Il y avait dans ces paroles de Bois-Rosé une intention qui échappait à Fabian. Était-ce un encouragement ? était-ce un reproche détourné ? Le Canadien devinait-il la vérité, et se résignait-il à n’occuper que le second rang dans le cœur de son fils ? Fabian ne sut se le dire : mais la plainte du vent du soir, qui semblait chargé des soupirs funèbres du champ de bataille, ne murmurait pas plus tristement sur la surface de l’étang que la voix du vieux chasseur.

« Il est encore jour, reprit Bois-Rosé, après un court silence. Voulez-vous que nous passions ensemble jusqu’au Lac-aux-Bisons ? Peut-être là… trouverons… »

Le coureur des bois n’acheva pas ; mais cette fois, Fabain avait compris, et sans voir, on est bien excusable à son âge, l’ombre douloureuse qui obscurcit tout à coup les yeux de son père adoptif :

« Partons, » s’écria-t-il vivement.

Le jeune homme impatient et le vieillard avec un soupir étouffé se mirent en route.

Le soleil commençait à s’incliner derrière les montagnes, dont les hauts sommets brillaient d’une clarté dorée, quand ils débouchèrent dans la plaine par le chemin creux.

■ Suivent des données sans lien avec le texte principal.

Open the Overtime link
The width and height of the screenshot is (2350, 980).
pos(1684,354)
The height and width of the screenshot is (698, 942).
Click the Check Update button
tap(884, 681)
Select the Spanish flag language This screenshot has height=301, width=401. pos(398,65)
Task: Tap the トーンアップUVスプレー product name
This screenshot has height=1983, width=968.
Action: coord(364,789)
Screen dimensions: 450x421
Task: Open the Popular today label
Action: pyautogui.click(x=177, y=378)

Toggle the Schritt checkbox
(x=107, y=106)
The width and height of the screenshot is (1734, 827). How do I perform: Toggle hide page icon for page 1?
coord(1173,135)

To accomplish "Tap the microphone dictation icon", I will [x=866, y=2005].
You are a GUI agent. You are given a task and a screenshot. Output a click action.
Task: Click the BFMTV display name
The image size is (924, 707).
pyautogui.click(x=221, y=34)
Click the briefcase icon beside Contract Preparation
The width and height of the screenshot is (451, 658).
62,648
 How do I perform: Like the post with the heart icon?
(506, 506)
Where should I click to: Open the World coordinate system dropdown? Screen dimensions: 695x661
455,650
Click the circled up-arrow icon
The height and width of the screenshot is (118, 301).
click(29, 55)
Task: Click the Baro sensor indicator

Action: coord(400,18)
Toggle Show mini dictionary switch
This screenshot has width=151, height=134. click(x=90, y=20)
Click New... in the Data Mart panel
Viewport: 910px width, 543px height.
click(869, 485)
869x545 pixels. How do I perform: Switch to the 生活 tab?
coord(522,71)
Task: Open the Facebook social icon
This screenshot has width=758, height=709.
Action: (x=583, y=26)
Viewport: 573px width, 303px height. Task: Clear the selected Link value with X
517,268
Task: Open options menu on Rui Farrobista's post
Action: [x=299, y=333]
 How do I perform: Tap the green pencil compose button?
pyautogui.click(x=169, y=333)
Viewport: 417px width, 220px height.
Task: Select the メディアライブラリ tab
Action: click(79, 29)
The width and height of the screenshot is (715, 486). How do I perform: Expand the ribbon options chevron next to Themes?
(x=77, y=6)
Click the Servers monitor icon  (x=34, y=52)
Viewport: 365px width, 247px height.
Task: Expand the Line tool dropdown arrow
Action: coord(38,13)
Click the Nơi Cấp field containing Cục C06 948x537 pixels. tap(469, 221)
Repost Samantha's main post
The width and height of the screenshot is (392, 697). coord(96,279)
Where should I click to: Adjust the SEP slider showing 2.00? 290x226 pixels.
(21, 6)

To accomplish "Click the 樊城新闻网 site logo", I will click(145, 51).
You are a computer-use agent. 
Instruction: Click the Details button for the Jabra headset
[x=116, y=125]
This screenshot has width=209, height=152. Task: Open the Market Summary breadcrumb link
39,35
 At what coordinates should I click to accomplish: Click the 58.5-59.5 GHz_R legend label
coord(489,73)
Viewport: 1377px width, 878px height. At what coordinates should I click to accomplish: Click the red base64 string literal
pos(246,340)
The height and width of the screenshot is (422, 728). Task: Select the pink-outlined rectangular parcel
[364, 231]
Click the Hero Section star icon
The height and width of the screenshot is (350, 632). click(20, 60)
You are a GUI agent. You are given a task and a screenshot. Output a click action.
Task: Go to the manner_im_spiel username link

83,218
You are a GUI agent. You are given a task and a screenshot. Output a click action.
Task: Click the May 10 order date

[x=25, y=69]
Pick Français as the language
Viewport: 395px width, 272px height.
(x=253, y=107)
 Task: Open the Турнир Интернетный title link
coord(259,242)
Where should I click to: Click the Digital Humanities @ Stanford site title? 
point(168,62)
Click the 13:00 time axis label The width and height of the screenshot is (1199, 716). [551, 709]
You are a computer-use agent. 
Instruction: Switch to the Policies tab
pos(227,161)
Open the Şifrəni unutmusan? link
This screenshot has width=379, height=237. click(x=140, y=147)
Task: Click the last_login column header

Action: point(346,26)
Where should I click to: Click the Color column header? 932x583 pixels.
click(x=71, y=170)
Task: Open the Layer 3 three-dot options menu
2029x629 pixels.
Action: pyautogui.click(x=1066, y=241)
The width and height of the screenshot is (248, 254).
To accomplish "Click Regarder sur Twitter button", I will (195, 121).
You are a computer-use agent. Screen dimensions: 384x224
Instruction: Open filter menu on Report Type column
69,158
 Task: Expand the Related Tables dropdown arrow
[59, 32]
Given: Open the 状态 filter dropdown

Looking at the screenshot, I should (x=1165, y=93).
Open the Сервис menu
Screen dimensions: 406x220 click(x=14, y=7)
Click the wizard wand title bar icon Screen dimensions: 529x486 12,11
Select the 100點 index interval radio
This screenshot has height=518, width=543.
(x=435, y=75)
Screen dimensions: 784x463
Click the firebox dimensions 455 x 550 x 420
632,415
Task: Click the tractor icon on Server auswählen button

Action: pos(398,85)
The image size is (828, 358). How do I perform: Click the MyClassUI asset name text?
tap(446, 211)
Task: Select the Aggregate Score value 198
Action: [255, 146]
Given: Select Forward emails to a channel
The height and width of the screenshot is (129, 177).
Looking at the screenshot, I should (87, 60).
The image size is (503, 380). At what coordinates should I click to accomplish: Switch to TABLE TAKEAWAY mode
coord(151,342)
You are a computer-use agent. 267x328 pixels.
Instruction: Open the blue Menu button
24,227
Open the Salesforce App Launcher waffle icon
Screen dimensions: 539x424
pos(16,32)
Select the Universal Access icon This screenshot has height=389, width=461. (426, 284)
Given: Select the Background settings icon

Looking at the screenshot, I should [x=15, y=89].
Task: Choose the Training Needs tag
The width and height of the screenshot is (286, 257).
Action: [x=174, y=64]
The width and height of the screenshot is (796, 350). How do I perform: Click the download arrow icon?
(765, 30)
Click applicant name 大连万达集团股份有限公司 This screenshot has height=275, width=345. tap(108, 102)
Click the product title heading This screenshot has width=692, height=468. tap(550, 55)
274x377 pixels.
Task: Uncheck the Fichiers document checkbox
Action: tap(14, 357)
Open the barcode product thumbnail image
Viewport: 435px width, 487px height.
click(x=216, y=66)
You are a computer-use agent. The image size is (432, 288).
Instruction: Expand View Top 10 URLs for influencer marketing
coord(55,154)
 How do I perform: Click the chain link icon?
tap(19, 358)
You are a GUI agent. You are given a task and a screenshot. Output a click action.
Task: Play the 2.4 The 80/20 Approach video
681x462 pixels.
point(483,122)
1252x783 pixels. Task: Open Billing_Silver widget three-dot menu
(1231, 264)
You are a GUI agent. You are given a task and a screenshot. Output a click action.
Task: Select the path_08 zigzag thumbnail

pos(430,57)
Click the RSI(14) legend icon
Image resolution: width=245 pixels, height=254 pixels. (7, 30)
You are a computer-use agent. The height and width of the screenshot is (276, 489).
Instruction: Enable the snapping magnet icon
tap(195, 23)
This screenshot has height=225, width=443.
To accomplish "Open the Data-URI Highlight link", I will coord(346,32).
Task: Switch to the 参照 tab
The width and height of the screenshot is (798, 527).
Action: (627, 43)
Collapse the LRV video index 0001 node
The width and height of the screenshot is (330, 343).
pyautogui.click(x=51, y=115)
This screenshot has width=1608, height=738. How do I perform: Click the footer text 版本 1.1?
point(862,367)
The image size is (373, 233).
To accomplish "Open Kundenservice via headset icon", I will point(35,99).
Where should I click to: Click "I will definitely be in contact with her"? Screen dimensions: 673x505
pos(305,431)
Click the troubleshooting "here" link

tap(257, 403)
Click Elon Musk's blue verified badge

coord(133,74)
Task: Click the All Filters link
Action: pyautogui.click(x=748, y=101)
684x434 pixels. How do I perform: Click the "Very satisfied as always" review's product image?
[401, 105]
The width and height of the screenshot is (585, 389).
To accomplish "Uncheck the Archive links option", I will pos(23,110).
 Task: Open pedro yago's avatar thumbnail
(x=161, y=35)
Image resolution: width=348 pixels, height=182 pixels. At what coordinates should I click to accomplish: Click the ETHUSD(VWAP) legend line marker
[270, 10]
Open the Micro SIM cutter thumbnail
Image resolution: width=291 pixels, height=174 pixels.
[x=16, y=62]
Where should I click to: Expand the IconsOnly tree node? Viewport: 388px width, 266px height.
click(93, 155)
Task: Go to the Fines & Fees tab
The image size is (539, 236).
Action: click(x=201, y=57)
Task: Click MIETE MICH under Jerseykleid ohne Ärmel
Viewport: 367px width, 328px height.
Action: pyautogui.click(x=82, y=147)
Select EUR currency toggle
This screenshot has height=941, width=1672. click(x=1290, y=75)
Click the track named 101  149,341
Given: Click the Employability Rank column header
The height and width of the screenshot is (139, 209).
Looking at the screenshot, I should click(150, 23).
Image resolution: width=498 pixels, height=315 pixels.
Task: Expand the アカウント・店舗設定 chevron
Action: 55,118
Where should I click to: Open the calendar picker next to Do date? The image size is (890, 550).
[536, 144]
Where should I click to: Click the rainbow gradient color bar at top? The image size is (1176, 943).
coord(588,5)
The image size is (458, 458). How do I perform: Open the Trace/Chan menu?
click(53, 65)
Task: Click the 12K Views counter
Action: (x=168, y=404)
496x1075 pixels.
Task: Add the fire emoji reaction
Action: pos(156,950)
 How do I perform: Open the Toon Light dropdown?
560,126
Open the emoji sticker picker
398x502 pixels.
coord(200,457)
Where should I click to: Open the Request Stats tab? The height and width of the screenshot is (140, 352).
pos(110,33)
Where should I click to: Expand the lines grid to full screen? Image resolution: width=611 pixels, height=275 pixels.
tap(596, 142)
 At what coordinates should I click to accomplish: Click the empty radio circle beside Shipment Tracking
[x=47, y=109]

Les grandes herbes qui la couvraient frémissaient au milieu d’un silence profond, au souffle de la brise du soir, et rien n’eût rappelé la bataille du matin, si de longues trouées, ouvertes dans la gigantesque végétation de la vallée, n’eussent laissé voir, à travers les brèches et au milieu des tiges écrasées, ici le cadavre d’un Indien, là celui d’un cheval, plus loin ceux du cavalier et du cheval couchés à côté l’un de l’autre.